During the year off after graduating from college, I also took the time to reconnect with cousins, aunts, uncles, and grandparents overseas. I flew over twice in order to get reacquainted with some of the relatives I had completely drifted apart from and to strengthen the otherwise flimsy long-distance family bonds I had managed to maintain through all these years of trans-Atlantic separation. I realized that six weeks of togetherness was a good start, but not nearly enough; and this reconfirmed the importance of family--that a lifelong priority of mine ought to be nurturing those family bonds in spite of the distance. Through family, I found a gateway to my own identity and my own heritage--elements of my being that had withered and I so desperately need to reclaim in this cosmo, globalized, disorienting, multieverything American life. And thus, I journeyed into the past through a family genealogy project. It took me back centuries in some cases, and to countries across the world I had never visited, and it exposed me to a few of the compelling life stories that linked generations of my ancestors to the present and somehow brought to my existence on this earth.

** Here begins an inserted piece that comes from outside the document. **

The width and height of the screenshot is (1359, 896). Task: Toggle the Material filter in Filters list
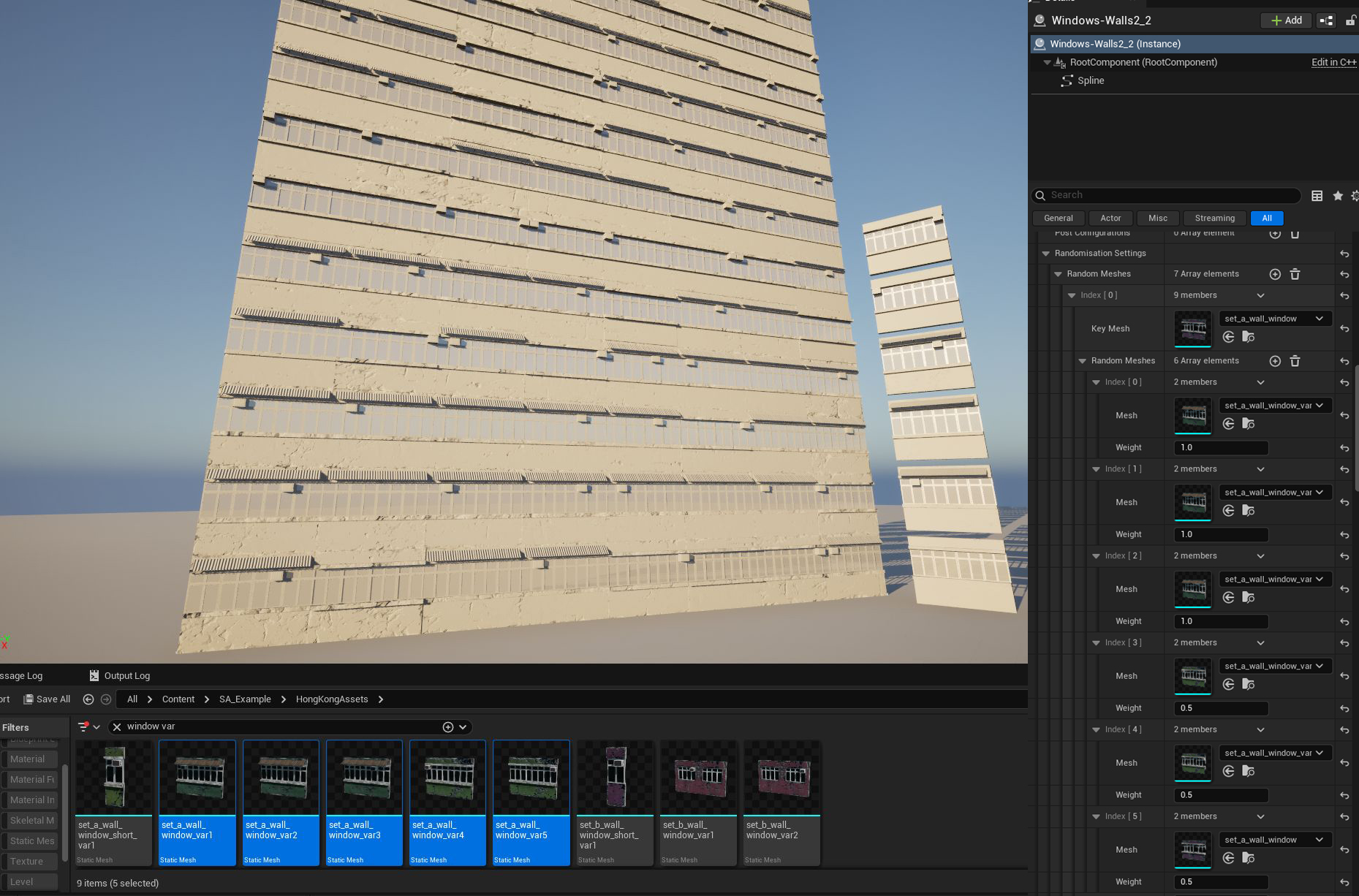pyautogui.click(x=28, y=759)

And then I tried to figure out what I'm doing, should do, could do with my life on this earth. (Yes, I tend to think about such things in a trivial manner). College graduation found me with no job offers, probably almost entirely because I had resisted any sort of job search. But either way, I was too burnt out to dive into something new and too uncertain over what sort of career to pursue. So during this "year off" I tried to think about it, and I tried to look for jobs, and then inevitably I got nervous and insecure. And inevitably that set off a cascade of trepidations and hesitations and disillusioning realizations that led me to feel that my BA had symbolic value, as a stepping stone, but other than that was kind of worthless. Here I am, young, (ivy league?!) educated, broke, living at home, and mostly unemployed (save a little tutoring and infrequent substitute teaching on the side).

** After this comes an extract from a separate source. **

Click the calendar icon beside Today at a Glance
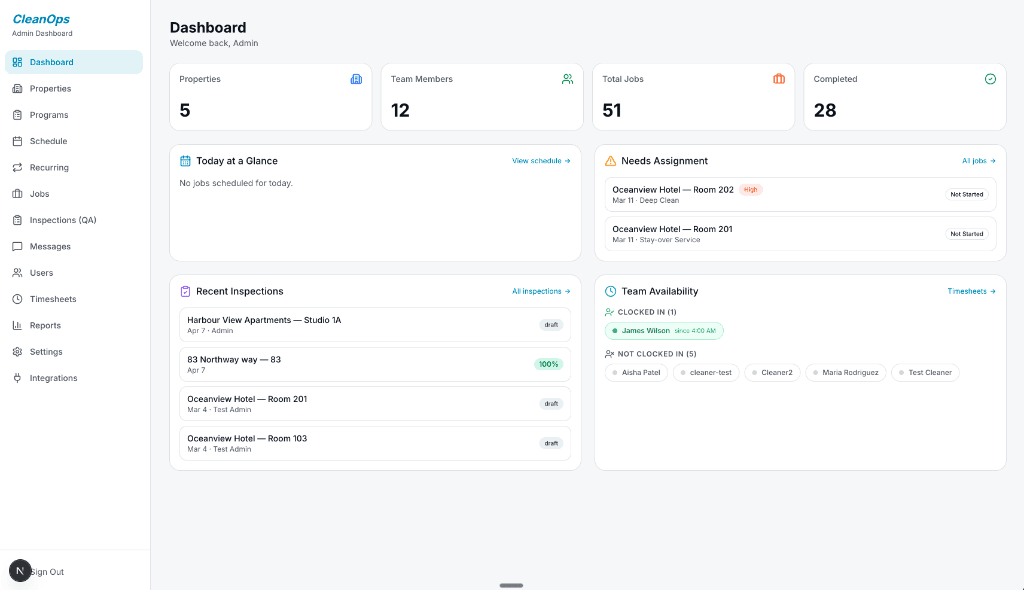Screen dimensions: 1024x590 (186, 160)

I spent about half a year looking (admittedly somewhat casually) for work, and with no offers I conceded to the need for a backup plan. I surrendered to the notion that I might have more luck, or be more valuable in this (meat)marketplace, with another degree. A master of something or other. And I looked around for schools and programs, and I took the ridiculous GRE, and I wrote my applications essays, and I submitted them online.

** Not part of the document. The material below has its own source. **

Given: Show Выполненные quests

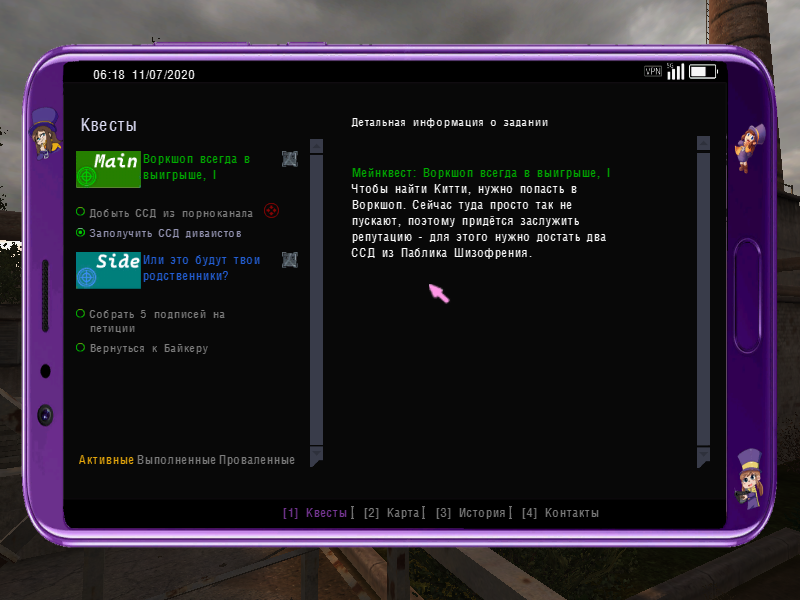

So even though my college graduation felt like an exhilarating liberation from the chains of deeply disappointing, at times ineffective, institutionalized education, I now find myself back in the same system. Unfortunately, this time it was much more of my choice. I could have avoided it, or put it off longer, but I chose to go back partly to get it over with sooner rather than later, partly to reap the benefits, partly because I didn't have the gumption to make something of my life without another line on my resume. How I let myself down sometimes...
So here I am, back to where I started when the urgency of panic, frustration and despair drove me to take up blogging at the beginning of college. This time I chose to come back. I thought it would be for the best, I thought I'd be in control more, or do it more on my terms, and I thought the social dynamics would be a bit easier... However, these first few months of my first semester back in school have gradually stripped away the hope I had built up for a sane and satisfying experience. Now I find myself wondering again what in the world am I doing?